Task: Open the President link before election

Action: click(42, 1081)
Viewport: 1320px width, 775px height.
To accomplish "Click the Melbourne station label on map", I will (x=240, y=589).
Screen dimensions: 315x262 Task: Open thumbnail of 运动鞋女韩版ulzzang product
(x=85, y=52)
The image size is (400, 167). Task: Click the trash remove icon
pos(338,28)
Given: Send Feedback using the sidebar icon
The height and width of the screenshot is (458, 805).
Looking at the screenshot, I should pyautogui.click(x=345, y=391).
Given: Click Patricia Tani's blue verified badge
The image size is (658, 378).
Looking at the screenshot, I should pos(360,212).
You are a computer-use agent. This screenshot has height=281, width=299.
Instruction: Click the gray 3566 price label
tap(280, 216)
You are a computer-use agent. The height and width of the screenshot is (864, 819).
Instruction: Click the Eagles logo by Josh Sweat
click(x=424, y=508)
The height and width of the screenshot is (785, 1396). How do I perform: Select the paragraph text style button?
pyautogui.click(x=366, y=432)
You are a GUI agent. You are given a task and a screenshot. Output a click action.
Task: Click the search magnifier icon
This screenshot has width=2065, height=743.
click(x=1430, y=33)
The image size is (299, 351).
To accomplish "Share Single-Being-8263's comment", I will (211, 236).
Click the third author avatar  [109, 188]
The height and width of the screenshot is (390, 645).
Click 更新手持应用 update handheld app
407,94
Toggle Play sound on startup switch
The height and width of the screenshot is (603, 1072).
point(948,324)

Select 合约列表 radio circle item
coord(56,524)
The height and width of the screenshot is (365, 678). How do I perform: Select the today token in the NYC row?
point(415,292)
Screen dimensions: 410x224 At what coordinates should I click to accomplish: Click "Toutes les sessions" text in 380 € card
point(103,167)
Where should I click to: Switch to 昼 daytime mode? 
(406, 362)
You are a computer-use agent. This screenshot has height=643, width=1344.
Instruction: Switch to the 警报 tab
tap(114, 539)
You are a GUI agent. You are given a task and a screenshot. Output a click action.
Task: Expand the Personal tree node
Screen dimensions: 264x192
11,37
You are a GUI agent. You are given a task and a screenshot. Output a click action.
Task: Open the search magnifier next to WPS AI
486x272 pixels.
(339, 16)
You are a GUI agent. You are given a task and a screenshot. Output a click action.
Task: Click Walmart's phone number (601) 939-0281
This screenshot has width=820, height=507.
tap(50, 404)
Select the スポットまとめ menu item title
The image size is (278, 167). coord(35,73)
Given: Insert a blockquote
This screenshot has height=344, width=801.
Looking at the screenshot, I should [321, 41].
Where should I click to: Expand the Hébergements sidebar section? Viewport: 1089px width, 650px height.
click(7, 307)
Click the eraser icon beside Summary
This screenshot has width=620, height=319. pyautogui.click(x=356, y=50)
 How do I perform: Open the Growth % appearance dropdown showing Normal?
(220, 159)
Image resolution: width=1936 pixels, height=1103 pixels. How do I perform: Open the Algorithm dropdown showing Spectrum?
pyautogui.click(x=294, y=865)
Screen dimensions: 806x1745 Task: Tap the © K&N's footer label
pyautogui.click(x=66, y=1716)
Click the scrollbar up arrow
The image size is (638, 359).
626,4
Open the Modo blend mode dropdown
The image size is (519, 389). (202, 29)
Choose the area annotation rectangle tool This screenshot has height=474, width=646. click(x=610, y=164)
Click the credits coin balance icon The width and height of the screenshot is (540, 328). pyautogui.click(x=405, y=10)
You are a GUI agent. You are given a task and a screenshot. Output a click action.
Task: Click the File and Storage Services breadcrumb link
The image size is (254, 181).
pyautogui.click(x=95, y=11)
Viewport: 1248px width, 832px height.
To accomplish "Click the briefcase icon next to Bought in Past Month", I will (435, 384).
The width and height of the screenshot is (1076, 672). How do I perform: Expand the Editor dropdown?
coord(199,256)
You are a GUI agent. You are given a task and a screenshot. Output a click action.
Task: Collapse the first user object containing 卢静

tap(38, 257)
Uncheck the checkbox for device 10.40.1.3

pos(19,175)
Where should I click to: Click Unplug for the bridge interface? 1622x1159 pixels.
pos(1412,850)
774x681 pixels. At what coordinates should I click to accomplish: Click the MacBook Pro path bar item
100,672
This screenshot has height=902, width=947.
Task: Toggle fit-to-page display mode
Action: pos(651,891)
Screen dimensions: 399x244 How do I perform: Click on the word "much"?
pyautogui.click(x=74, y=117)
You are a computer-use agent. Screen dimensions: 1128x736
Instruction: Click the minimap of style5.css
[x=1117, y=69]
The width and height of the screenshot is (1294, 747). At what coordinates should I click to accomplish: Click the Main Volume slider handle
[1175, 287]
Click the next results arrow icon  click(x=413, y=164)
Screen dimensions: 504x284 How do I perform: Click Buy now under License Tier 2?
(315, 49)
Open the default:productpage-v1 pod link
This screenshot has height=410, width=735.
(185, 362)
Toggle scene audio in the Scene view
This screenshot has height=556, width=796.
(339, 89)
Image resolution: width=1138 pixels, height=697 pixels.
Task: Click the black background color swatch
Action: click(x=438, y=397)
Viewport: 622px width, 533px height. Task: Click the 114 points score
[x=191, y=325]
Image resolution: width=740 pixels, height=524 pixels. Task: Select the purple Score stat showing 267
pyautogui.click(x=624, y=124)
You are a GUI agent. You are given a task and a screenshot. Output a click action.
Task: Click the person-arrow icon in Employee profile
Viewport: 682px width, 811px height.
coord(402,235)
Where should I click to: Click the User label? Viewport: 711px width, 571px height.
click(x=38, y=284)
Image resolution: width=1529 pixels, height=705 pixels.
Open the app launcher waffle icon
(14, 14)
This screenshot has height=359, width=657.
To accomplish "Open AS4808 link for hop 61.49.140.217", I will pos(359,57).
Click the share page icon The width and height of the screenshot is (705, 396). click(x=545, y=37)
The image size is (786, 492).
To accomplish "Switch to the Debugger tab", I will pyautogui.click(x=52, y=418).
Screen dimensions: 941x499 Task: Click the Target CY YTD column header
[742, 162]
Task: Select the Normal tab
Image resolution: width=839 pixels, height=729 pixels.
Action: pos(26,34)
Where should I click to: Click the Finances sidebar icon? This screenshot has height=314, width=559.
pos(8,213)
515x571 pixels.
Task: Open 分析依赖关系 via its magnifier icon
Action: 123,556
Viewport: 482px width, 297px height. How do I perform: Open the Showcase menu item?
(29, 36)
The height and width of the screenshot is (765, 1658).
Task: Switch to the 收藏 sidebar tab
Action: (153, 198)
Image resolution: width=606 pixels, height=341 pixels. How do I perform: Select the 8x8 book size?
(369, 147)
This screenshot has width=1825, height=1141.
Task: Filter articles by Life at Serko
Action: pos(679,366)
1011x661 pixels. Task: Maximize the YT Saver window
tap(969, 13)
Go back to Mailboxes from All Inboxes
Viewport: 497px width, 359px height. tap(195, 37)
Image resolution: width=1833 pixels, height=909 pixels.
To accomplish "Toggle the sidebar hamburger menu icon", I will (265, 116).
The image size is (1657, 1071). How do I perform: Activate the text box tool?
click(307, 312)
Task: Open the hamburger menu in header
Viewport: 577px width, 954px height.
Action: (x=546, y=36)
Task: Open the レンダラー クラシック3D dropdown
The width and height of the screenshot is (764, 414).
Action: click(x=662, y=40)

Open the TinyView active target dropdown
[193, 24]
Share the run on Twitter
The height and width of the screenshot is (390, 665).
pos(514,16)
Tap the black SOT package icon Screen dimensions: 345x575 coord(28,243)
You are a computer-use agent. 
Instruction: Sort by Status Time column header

◆ ◆ ◆ ◆ ◆

§ **Exercise goal**
Copy all of the rows above verbatim, line for line.

§ **Reply**
Task: Open the President link before election

Action: click(42, 1081)
Viewport: 1320px width, 775px height.
To accomplish "Click the Melbourne station label on map", I will (x=240, y=589).
Screen dimensions: 315x262 Task: Open thumbnail of 运动鞋女韩版ulzzang product
(x=85, y=52)
The image size is (400, 167). Task: Click the trash remove icon
pos(338,28)
Given: Send Feedback using the sidebar icon
The height and width of the screenshot is (458, 805).
Looking at the screenshot, I should pyautogui.click(x=345, y=391).
Given: Click Patricia Tani's blue verified badge
The image size is (658, 378).
Looking at the screenshot, I should pos(360,212).
You are a computer-use agent. This screenshot has height=281, width=299.
Instruction: Click the gray 3566 price label
tap(280, 216)
You are a computer-use agent. The height and width of the screenshot is (864, 819).
Instruction: Click the Eagles logo by Josh Sweat
click(x=424, y=508)
The height and width of the screenshot is (785, 1396). How do I perform: Select the paragraph text style button?
pyautogui.click(x=366, y=432)
You are a GUI agent. You are given a task and a screenshot. Output a click action.
Task: Click the search magnifier icon
This screenshot has width=2065, height=743.
click(x=1430, y=33)
The image size is (299, 351).
To accomplish "Share Single-Being-8263's comment", I will (211, 236).
Click the third author avatar  [109, 188]
The height and width of the screenshot is (390, 645).
Click 更新手持应用 update handheld app
407,94
Toggle Play sound on startup switch
The height and width of the screenshot is (603, 1072).
point(948,324)

Select 合约列表 radio circle item
coord(56,524)
The height and width of the screenshot is (365, 678). How do I perform: Select the today token in the NYC row?
point(415,292)
Screen dimensions: 410x224 At what coordinates should I click to accomplish: Click "Toutes les sessions" text in 380 € card
point(103,167)
Where should I click to: Switch to 昼 daytime mode? 
(406, 362)
You are a computer-use agent. This screenshot has height=643, width=1344.
Instruction: Switch to the 警报 tab
tap(114, 539)
You are a GUI agent. You are given a task and a screenshot. Output a click action.
Task: Expand the Personal tree node
Screen dimensions: 264x192
11,37
You are a GUI agent. You are given a task and a screenshot. Output a click action.
Task: Open the search magnifier next to WPS AI
486x272 pixels.
(339, 16)
You are a GUI agent. You are given a task and a screenshot. Output a click action.
Task: Click Walmart's phone number (601) 939-0281
This screenshot has width=820, height=507.
tap(50, 404)
Select the スポットまとめ menu item title
The image size is (278, 167). coord(35,73)
Given: Insert a blockquote
This screenshot has height=344, width=801.
Looking at the screenshot, I should [321, 41].
Where should I click to: Expand the Hébergements sidebar section? Viewport: 1089px width, 650px height.
click(7, 307)
Click the eraser icon beside Summary
This screenshot has width=620, height=319. pyautogui.click(x=356, y=50)
 How do I perform: Open the Growth % appearance dropdown showing Normal?
(220, 159)
Image resolution: width=1936 pixels, height=1103 pixels. How do I perform: Open the Algorithm dropdown showing Spectrum?
pyautogui.click(x=294, y=865)
Screen dimensions: 806x1745 Task: Tap the © K&N's footer label
pyautogui.click(x=66, y=1716)
Click the scrollbar up arrow
The image size is (638, 359).
626,4
Open the Modo blend mode dropdown
The image size is (519, 389). (202, 29)
Choose the area annotation rectangle tool This screenshot has height=474, width=646. click(x=610, y=164)
Click the credits coin balance icon The width and height of the screenshot is (540, 328). pyautogui.click(x=405, y=10)
You are a GUI agent. You are given a task and a screenshot. Output a click action.
Task: Click the File and Storage Services breadcrumb link
The image size is (254, 181).
pyautogui.click(x=95, y=11)
Viewport: 1248px width, 832px height.
To accomplish "Click the briefcase icon next to Bought in Past Month", I will (435, 384).
The width and height of the screenshot is (1076, 672). How do I perform: Expand the Editor dropdown?
coord(199,256)
You are a GUI agent. You are given a task and a screenshot. Output a click action.
Task: Collapse the first user object containing 卢静

tap(38, 257)
Uncheck the checkbox for device 10.40.1.3

pos(19,175)
Where should I click to: Click Unplug for the bridge interface? 1622x1159 pixels.
pos(1412,850)
774x681 pixels. At what coordinates should I click to accomplish: Click the MacBook Pro path bar item
100,672
This screenshot has height=902, width=947.
Task: Toggle fit-to-page display mode
Action: pos(651,891)
Screen dimensions: 399x244 How do I perform: Click on the word "much"?
pyautogui.click(x=74, y=117)
You are a computer-use agent. Screen dimensions: 1128x736
Instruction: Click the minimap of style5.css
[x=1117, y=69]
The width and height of the screenshot is (1294, 747). At what coordinates should I click to accomplish: Click the Main Volume slider handle
[1175, 287]
Click the next results arrow icon  click(x=413, y=164)
Screen dimensions: 504x284 How do I perform: Click Buy now under License Tier 2?
(315, 49)
Open the default:productpage-v1 pod link
This screenshot has height=410, width=735.
(185, 362)
Toggle scene audio in the Scene view
This screenshot has height=556, width=796.
(339, 89)
Image resolution: width=1138 pixels, height=697 pixels.
Task: Click the black background color swatch
Action: click(x=438, y=397)
Viewport: 622px width, 533px height. Task: Click the 114 points score
[x=191, y=325]
Image resolution: width=740 pixels, height=524 pixels. Task: Select the purple Score stat showing 267
pyautogui.click(x=624, y=124)
You are a GUI agent. You are given a task and a screenshot. Output a click action.
Task: Click the person-arrow icon in Employee profile
Viewport: 682px width, 811px height.
coord(402,235)
Where should I click to: Click the User label? Viewport: 711px width, 571px height.
click(x=38, y=284)
Image resolution: width=1529 pixels, height=705 pixels.
Open the app launcher waffle icon
(14, 14)
This screenshot has height=359, width=657.
To accomplish "Open AS4808 link for hop 61.49.140.217", I will pos(359,57).
Click the share page icon The width and height of the screenshot is (705, 396). click(x=545, y=37)
The image size is (786, 492).
To accomplish "Switch to the Debugger tab", I will pyautogui.click(x=52, y=418).
Screen dimensions: 941x499 Task: Click the Target CY YTD column header
[742, 162]
Task: Select the Normal tab
Image resolution: width=839 pixels, height=729 pixels.
Action: pos(26,34)
Where should I click to: Click the Finances sidebar icon? This screenshot has height=314, width=559.
pos(8,213)
515x571 pixels.
Task: Open 分析依赖关系 via its magnifier icon
Action: 123,556
Viewport: 482px width, 297px height. How do I perform: Open the Showcase menu item?
(29, 36)
The height and width of the screenshot is (765, 1658).
Task: Switch to the 收藏 sidebar tab
Action: (153, 198)
Image resolution: width=606 pixels, height=341 pixels. How do I perform: Select the 8x8 book size?
(369, 147)
This screenshot has width=1825, height=1141.
Task: Filter articles by Life at Serko
Action: pos(679,366)
1011x661 pixels. Task: Maximize the YT Saver window
tap(969, 13)
Go back to Mailboxes from All Inboxes
Viewport: 497px width, 359px height. tap(195, 37)
Image resolution: width=1833 pixels, height=909 pixels.
To accomplish "Toggle the sidebar hamburger menu icon", I will (265, 116).
The image size is (1657, 1071). How do I perform: Activate the text box tool?
click(307, 312)
Task: Open the hamburger menu in header
Viewport: 577px width, 954px height.
Action: (x=546, y=36)
Task: Open the レンダラー クラシック3D dropdown
The width and height of the screenshot is (764, 414).
Action: click(x=662, y=40)

Open the TinyView active target dropdown
[193, 24]
Share the run on Twitter
The height and width of the screenshot is (390, 665).
pos(514,16)
Tap the black SOT package icon Screen dimensions: 345x575 coord(28,243)
You are a computer-use agent. 
Instruction: Sort by Status Time column header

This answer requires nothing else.